Namun hingga saat ini, implementasi kebijakan tersebut masih menjadi tanda tanya di lapangan. Sejumlah pengemudi mengaku potongan aplikasi masih berada pada angka yang tinggi dan belum merasakan perubahan signifikan sebagaimana yang dijanjikan dalam regulasi baru tersebut. Kondisi ini memunculkan harapan agar pemerintah segera memastikan seluruh perusahaan aplikator mematuhi aturan yang telah ditetapkan.
Di sisi lain, meningkatnya biaya operasional akibat kenaikan harga bahan bakar dan kebutuhan hidup sehari-hari semakin menambah tekanan ekonomi bagi para pengemudi online. Situasi ini membuat implementasi Perpres Nomor 27 Tahun 2026 menjadi sangat penting bagi keberlangsungan kehidupan jutaan pekerja transportasi daring beserta keluarganya.

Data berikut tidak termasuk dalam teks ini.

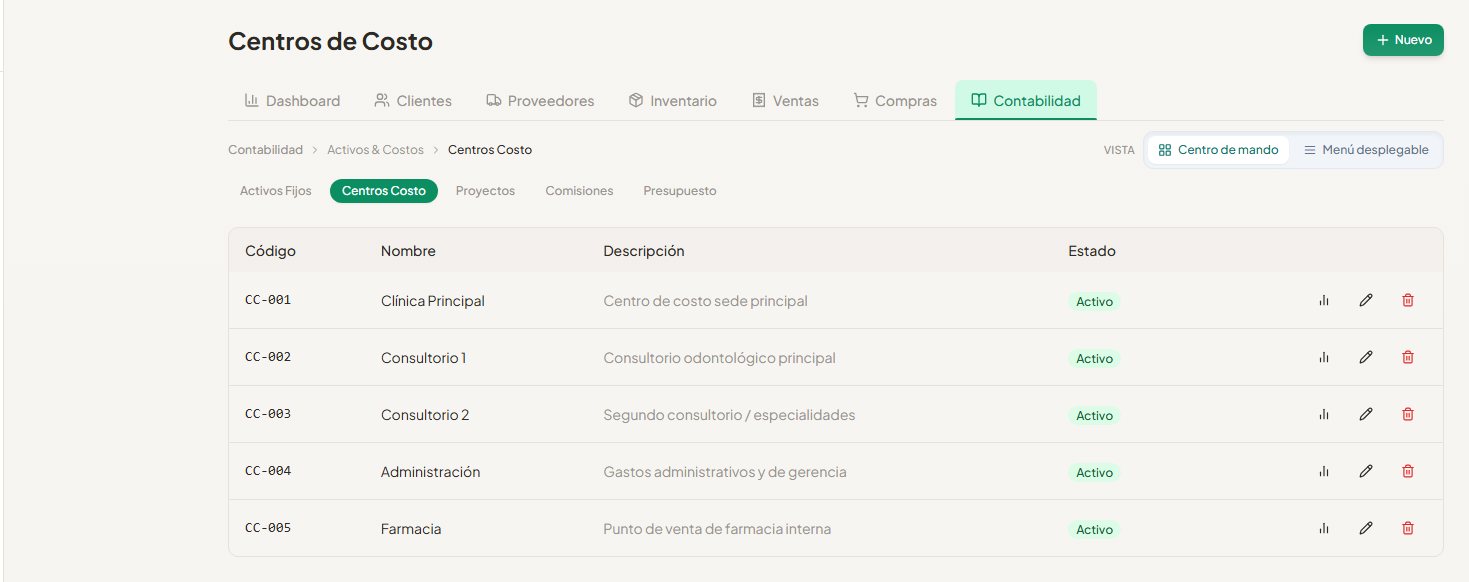
Task: Switch view to Menú desplegable
Action: (1366, 150)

Kalangan pekerja berharap pemerintah melalui kementerian terkait dapat mempercepat pelaksanaan aturan tersebut sehingga manfaatnya dapat segera dirasakan.
Mereka menilai kesejahteraan pengemudi online tidak boleh berhenti pada janji dan regulasi semata, tetapi harus diwujudkan melalui kebijakan yang nyata dan berpihak kepada pekerja.
Dengan kontribusi besar sektor transportasi daring terhadap perekonomian nasional, para pengemudi online berharap tahun 2026 menjadi momentum lahirnya perlindungan dan kesejahteraan yang lebih baik.
Kini, jutaan pekerja transportasi daring menunggu langkah konkret pemerintah dan perusahaan aplikator untuk mewujudkan harapan tersebut.